I have been trying to write a simple CPU utilization monitor as a proof of concept for a larger project. I am writing in Eclipse Juno. When I press "Run", my application works as expected- the CPU utilization is displayed as a percent that updates once every second. However, when I export it to an executable jar, the application seems to lock up- it never displays the percentage, and it never updates.

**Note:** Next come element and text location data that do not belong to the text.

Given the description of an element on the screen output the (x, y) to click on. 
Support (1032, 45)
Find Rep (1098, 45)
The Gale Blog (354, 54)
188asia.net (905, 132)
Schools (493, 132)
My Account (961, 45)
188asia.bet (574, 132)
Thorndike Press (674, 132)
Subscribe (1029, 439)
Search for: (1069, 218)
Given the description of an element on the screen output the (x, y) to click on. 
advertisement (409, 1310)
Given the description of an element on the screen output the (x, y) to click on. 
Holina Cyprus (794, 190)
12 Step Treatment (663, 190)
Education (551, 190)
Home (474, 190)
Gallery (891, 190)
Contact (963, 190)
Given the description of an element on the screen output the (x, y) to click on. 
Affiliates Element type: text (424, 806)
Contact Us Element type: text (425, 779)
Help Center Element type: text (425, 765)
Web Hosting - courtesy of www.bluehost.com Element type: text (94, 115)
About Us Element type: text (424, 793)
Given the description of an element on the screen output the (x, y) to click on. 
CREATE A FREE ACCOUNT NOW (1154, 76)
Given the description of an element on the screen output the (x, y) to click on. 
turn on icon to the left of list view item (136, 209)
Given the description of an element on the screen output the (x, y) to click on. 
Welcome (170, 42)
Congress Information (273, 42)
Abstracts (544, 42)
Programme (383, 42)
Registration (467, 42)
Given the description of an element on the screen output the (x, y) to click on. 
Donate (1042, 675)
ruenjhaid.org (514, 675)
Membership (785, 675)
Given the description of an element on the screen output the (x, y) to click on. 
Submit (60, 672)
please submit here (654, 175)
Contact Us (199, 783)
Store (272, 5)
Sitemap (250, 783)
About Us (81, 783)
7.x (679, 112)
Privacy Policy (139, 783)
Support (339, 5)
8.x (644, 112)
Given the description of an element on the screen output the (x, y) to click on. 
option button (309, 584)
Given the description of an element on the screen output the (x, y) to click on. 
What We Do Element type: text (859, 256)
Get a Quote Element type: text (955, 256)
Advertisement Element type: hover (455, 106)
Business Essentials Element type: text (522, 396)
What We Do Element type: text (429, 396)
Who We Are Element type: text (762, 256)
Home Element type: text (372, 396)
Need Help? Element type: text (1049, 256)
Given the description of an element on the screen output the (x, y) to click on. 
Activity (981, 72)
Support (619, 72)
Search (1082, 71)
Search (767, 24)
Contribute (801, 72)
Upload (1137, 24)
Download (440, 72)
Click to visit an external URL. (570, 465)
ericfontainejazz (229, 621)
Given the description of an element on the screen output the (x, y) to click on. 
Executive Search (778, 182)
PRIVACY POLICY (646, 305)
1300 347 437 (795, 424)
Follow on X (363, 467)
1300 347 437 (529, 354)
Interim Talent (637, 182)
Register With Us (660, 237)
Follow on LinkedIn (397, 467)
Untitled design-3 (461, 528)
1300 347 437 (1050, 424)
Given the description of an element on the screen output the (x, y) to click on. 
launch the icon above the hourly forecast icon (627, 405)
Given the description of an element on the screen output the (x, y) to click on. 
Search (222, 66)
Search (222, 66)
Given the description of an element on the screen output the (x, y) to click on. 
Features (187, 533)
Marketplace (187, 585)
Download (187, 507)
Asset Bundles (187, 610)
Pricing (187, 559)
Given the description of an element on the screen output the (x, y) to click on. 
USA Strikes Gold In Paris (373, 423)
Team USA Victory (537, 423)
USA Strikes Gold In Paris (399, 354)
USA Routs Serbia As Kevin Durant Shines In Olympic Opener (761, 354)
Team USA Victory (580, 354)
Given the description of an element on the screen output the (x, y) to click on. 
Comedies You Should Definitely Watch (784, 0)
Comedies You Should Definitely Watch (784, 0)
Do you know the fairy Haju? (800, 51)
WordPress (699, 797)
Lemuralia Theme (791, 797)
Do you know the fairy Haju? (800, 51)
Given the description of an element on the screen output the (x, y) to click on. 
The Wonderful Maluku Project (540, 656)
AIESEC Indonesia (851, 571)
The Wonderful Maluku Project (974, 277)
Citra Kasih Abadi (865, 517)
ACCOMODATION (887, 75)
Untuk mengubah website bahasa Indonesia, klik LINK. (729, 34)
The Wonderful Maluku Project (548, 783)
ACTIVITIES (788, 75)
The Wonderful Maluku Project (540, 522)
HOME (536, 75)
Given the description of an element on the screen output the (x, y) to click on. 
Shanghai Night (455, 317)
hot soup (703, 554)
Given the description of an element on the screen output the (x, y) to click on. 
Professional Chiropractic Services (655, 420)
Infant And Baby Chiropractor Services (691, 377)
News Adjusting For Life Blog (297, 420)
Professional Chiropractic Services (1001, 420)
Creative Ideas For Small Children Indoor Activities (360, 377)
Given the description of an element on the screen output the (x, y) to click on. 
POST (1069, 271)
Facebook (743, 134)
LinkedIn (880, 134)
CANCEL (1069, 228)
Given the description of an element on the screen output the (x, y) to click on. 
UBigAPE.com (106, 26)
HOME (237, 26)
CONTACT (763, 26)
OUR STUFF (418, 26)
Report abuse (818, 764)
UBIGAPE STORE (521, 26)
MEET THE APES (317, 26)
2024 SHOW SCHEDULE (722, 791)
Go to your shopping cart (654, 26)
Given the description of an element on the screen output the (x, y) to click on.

I have determined that the GUI is fine, but for some inexplicable reason, my cpuUtilization method never returns a percentage without ever throwing an exception. Even odder, this problem only happens when the program is exported. SIGAR's documentation is pretty atrocious, but I think I am using it correctly. All the rest of the program seems to work, so I'll only include the CPUReader class. It is constructed when the CPUMonitorGUI class is constructed, and cpuUtilization is called once per second by CPUMonitorGUI. Some additional notes: I have imported sigar.jar but not log4j.jar. Doing so makes no difference. Also, in Eclipse, I have selected "Package Required Libraries into generated JAR" when I export.
package cpuperc;
import org.hyperic.sigar.CpuPerc;
import org.hyperic.sigar.SigarException;
import org.hyperic.sigar.Humidor;
import org.hyperic.sigar.SigarProxy;
public class CPUReader
{
static Humidor h;
public CPUReader()
{
h = Humidor.getInstance();
}
public double cpuUtilization() throws SigarException
{
//Returns CPU utilization as truncated two-decimal percent
SigarProxy sp = h.getSigar();
CpuPerc cp = sp.getCpuPerc();
double combined;
double total;
double idle;
double percentUsed;
int truncate = 0;
//get CPU times
combined = cp.getCombined();
idle = cp.getIdle();
total = idle + combined;
//determine percent and truncate
percentUsed = ((double)combined/total)*100;
truncate = (int)(percentUsed*100.0);
percentUsed = (double)truncate/100;
return(percentUsed);
}
}
Thanks!
After some more experimentation, I found out that the program was freezing up because it was looking for the SIGAR libraries specific to the operating system and architecture. In this case, it wanted the 64-bit Universal Mac OS X drivers. However, SIGAR provided these as .dylib files, which Eclipse refused to load. The .dylib files had to be packaged in a .zip archive, which was then added to the Eclipse build path.